I have two questions about the above quote.
Of course, the inverse of a bijective linear map is linear and by definition that map is injective, but why is $\tilde{\gamma}$ surjective? I should show that if I take an element $w \in H_0^1(\Omega)^{\perp}$, there exists a $v$ s.t. $$\tilde{\gamma}^{-1}(v) = w$$ I would say that it suffices to choose $v := \tilde{\gamma}(w)$. Is that correct?
Also, I don't see why $\tilde{\gamma}^{-1}$ is a right inverse of $\gamma$.
The inverse of a bijection is always a bijection ... yes the proof can be done as your first point.
First, $\tilde \gamma^{-1}$ is not a left inverse of $\gamma$ because $\tilde \gamma^{-1}\gamma : H^1(\Omega) \to H^1_0(\Omega)^\perp$.
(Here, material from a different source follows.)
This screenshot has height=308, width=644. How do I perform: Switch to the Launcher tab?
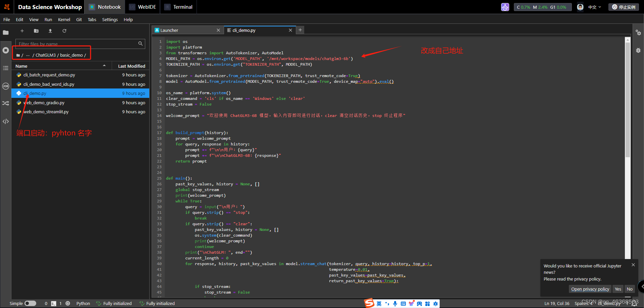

Contrarily, Since $\tilde \gamma^{-1} : H^{1/2}(\Gamma) \to H^1_0(\Omega)^\perp$ and $\gamma = \tilde\gamma$ on $H^1_0(\Omega)^\perp$, you deduce that $\gamma\tilde \gamma^{-1} : H^{1/2}(\Gamma) \to H^{1/2}(\Gamma)$ is well defined and $\gamma\tilde \gamma^{-1} = \tilde\gamma\tilde \gamma^{-1} = \mathrm{Id}_{H^{1/2}(\Gamma)}$. So $\tilde \gamma^{-1}$ is a right inverse of $\gamma$.